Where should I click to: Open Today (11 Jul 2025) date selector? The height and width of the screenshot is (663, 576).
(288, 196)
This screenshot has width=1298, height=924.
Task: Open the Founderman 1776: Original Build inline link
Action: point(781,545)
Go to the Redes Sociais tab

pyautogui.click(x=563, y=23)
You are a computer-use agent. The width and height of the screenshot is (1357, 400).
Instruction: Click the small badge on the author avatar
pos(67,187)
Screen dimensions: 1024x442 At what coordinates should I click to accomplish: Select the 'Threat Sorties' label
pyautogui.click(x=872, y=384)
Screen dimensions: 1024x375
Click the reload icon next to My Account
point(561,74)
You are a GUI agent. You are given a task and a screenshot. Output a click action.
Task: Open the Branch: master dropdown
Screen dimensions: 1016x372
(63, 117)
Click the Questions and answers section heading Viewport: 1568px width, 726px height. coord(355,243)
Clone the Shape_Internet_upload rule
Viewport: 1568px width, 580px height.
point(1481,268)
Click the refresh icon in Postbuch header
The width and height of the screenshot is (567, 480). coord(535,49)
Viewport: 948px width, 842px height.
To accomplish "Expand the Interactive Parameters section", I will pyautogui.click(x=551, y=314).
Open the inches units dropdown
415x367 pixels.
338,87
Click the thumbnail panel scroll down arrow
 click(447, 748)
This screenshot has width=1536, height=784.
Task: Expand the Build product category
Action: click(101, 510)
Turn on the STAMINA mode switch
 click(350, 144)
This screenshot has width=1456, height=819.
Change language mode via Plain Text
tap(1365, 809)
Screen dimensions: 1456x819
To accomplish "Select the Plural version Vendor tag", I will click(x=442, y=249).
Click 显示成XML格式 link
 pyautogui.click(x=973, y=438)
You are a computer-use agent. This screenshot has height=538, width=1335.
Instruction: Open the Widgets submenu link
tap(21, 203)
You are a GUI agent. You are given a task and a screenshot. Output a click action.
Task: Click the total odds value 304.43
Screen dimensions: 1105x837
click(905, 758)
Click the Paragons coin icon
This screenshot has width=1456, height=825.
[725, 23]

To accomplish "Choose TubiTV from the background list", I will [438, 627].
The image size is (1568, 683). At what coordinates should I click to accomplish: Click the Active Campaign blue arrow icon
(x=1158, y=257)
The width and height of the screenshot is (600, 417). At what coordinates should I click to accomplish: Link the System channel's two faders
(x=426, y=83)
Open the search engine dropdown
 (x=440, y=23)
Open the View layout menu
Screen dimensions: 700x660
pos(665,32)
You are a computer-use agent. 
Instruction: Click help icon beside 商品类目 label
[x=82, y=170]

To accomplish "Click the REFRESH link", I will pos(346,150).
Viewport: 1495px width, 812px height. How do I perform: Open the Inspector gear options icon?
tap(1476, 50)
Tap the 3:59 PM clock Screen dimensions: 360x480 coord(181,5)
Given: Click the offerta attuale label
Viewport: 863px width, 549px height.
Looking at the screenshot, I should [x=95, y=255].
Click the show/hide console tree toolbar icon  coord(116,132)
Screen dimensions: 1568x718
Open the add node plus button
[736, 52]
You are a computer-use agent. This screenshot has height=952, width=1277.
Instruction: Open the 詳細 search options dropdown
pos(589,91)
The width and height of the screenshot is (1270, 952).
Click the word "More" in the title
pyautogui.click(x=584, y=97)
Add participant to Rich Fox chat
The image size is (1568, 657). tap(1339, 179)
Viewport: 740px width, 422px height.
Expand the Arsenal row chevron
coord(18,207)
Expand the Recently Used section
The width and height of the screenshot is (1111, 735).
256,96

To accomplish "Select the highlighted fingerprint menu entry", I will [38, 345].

###

*TASK REQUIREMENTS:*
List each line from the start of the rows through the line containing "The width and height of the screenshot is (567, 480).", inclusive, as a JSON array of strings, one string per line. Leave out blank lines.

*RESPONSE:*
[
  "Where should I click to: Open Today (11 Jul 2025) date selector? The height and width of the screenshot is (663, 576).",
  "(288, 196)",
  "This screenshot has width=1298, height=924.",
  "Task: Open the Founderman 1776: Original Build inline link",
  "Action: point(781,545)",
  "Go to the Redes Sociais tab",
  "pyautogui.click(x=563, y=23)",
  "You are a computer-use agent. The width and height of the screenshot is (1357, 400).",
  "Instruction: Click the small badge on the author avatar",
  "pos(67,187)",
  "Screen dimensions: 1024x442 At what coordinates should I click to accomplish: Select the 'Threat Sorties' label",
  "pyautogui.click(x=872, y=384)",
  "Screen dimensions: 1024x375",
  "Click the reload icon next to My Account",
  "point(561,74)",
  "You are a GUI agent. You are given a task and a screenshot. Output a click action.",
  "Task: Open the Branch: master dropdown",
  "Screen dimensions: 1016x372",
  "(63, 117)",
  "Click the Questions and answers section heading Viewport: 1568px width, 726px height. coord(355,243)",
  "Clone the Shape_Internet_upload rule",
  "Viewport: 1568px width, 580px height.",
  "point(1481,268)",
  "Click the refresh icon in Postbuch header",
  "The width and height of the screenshot is (567, 480). coord(535,49)"
]